# Diesel Fuel Prices In Your Area



## willingtonpaul (Apr 16, 2010)

i filled up today. skipped over the mass line to the cheapest place i know, an exxon mobil station next to a pilot truck stop. paid $3.939 (mass fuel taxes are lower than CT). the pilot next door was $4.079.

there is a TA travel center closer to me on the CT side, with shell at the pumps, but they are $4.159 right now.

with these prices at this time of year, i think $4 or better is gonna be the norm this summer. i shudder to think that we could hit $5......


----------



## sydmeg1012 (Nov 10, 2008)

willingtonpaul said:


> i filled up today. skipped over the mass line to the cheapest place i know, an exxon mobil station next to a pilot truck stop. paid $3.939 (mass fuel taxes are lower than CT). the pilot next door was $4.079.
> 
> there is a TA travel center closer to me on the CT side, with shell at the pumps, but they are $4.159 right now.
> 
> with these prices at this time of year, i think $4 or better is gonna be the norm this summer. i shudder to think that we could hit $5......
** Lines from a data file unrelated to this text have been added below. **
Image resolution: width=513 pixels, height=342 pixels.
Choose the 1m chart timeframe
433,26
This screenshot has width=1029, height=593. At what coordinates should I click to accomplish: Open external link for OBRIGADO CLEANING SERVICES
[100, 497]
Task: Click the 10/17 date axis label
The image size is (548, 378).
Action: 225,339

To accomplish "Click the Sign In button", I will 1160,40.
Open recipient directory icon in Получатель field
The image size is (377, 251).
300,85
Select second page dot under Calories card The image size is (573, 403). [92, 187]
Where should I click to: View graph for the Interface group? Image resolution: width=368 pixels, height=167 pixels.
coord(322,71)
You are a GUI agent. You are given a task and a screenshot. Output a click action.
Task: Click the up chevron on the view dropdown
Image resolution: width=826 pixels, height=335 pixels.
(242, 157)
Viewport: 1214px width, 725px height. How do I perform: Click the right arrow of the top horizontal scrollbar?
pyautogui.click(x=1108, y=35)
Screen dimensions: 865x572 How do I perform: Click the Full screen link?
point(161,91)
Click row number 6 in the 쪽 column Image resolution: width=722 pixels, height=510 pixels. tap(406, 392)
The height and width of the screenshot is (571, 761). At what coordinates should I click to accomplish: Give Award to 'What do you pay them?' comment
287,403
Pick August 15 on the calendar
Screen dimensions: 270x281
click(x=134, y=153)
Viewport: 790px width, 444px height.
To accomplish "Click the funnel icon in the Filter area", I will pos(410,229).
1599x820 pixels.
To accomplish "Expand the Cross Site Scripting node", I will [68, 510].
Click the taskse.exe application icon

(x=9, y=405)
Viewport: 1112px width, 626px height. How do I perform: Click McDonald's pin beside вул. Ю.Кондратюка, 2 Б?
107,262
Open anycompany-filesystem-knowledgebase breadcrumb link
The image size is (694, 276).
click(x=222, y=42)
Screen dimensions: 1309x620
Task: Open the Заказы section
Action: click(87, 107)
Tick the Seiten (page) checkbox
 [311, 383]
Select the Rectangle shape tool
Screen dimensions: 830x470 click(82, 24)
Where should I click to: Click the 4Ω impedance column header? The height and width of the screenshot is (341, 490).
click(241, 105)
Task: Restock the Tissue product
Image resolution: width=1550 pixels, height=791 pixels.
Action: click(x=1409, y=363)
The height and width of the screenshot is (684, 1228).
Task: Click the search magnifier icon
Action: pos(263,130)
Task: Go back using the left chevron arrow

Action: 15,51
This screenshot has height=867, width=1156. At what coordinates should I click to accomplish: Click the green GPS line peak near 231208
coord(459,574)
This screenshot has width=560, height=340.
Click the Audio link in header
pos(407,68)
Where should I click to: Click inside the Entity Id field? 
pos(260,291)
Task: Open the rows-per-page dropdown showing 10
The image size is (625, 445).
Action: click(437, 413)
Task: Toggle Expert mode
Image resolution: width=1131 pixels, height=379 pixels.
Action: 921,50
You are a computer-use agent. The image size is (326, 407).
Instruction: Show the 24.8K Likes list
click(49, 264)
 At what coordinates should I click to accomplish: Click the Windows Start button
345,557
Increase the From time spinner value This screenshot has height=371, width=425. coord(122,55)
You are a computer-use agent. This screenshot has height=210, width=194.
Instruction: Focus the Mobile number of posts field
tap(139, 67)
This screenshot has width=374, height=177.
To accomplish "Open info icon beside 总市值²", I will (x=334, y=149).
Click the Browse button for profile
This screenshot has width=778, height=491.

3.79 in central NJ today. This sucks. And gonna suck more.


----------



## sunnybrook29 (Oct 7, 2009)

Two stations across from each other today in Ingliss , Florida , one was $3.79 and the other $4.09 . I filled up in Perry Fl., at Wall-mart for $3.82.


----------



## Dub (Dec 8, 2008)

Saw it around $3.699 yesterday...gas was $3.499. If it keeps going up I won't be taking any trips with the camper this year, just leave it at the seasonal site.


----------



## cdnbayside (Jul 16, 2009)

We're just west of Toronto. Today's prices

gasoline $1.235 litre $4.67 gal
diesel $1.279 litre $4.84 gal


----------



## GO WEST (May 25, 2009)

gasoline $3.40, diesel $3.86, Kerrville, South West Texas


----------



## Joonbee (Jan 18, 2008)

I just filled up the other day at Hess for 3.69, but have seen 4.09 out at the Pilot on the highway.

These are the times I like my aux tank. I will drive on my 3.69 fuel for at least a month and a half, so as it rises over the next few months I will still be puttin around on the cheaper stuff. Actually got it because the fuel in NJ is typically around .25 gal cheaper than the local surrounding states, so when we camp within a few hundred miles from home, I can fill up in NJ and not have to refuel with the expensive stuff while away.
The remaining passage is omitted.